• [TEXT SECTION]
Chris Mattmann, a senior computer scientist at NASA’s Jet Propulsion Laboratory and director at the Apache Software Foundation, faces just such a complicated scenario with a research project that seeks to integrate two different sources of climate information: remote-sensing observations of the Earth made by satellite instrumentation and computer-simulated climate model outputs. The Intergovernmental Panel on Climate Change would like to be able to compare the various climate models against the hard remote-sensing data to determine which models provide the best fit. But each of those sources stores data in different formats, and there are many different versions of those formats.
Many researchers emphasize the need to develop a broad spectrum of flexible tools that can deal with many different kinds of data. For example, many users are shifting from traditional highly structured relational databases, broadly known as SQL, which represent data in a conventional tabular format, to a more flexible format dubbed NoSQL. “It can be as structured or unstructured as you need it to be,” said Matt LeMay, a product and communications consultant and the former head of consumer products at URL shortening and bookmarking service Bitly, which uses both SQL and NoSQL formats for data storage, depending on the application.
Mattmann cites an Apache software program called Tika that allows the user to integrate data across 1,200 of the most common file formats. But in some cases, some human intervention is still required. Ultimately, Mattmann would like to fully automate this process via intelligent software that can integrate differently structured data sets, much like the Babel Fish in Douglas Adams’ “Hitchhiker’s Guide to the Galaxy” book series enabled someone to understand any language.
Integration across data sets will also require a well-coordinated distributed network system comparable to the one conceived of by Newman’s group at Caltech for the LHC, which monitors tens of thousands of processors and more than 10 major network links. Newman foresees a computational future for big data that relies on this type of automation through well-coordinated armies of intelligent agents, that track the movement of data from one point in the network to another, identifying bottlenecks and scheduling processing tasks. Each might only record what is happening locally but would share the information in such a way as to shed light on the network’s global situation.

• [DATASET CONTENT]
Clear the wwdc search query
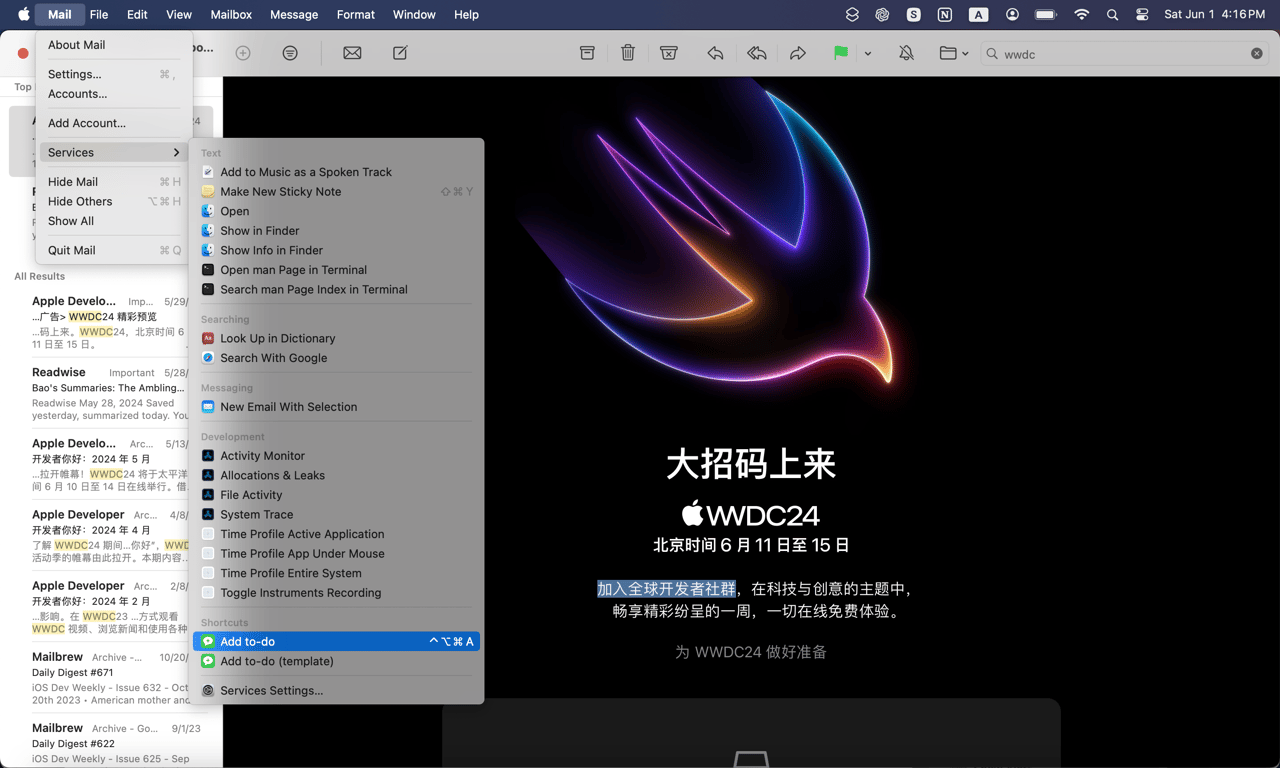 point(1258,54)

• [TASK INSTRUCTIONS]
a - Copy the stretch of the passage on data integration from "Many researchers emphasize" through "on the application.".
b - In the passage on data integration, how many common file formats does the Apache program Tika allow a user to integrate data across?
The listing has no connection to the passage on data integration.

• [PER-TASK OUTPUTS]
a -
Many researchers emphasize the need to develop a broad spectrum of flexible tools that can deal with many different kinds of data. For example, many users are shifting from traditional highly structured relational databases, broadly known as SQL, which represent data in a conventional tabular format, to a more flexible format dubbed NoSQL. “It can be as structured or unstructured as you need it to be,” said Matt LeMay, a product and communications consultant and the former head of consumer products at URL shortening and bookmarking service Bitly, which uses both SQL and NoSQL formats for data storage, depending on the application.

b - 1,200 of the most common file formats.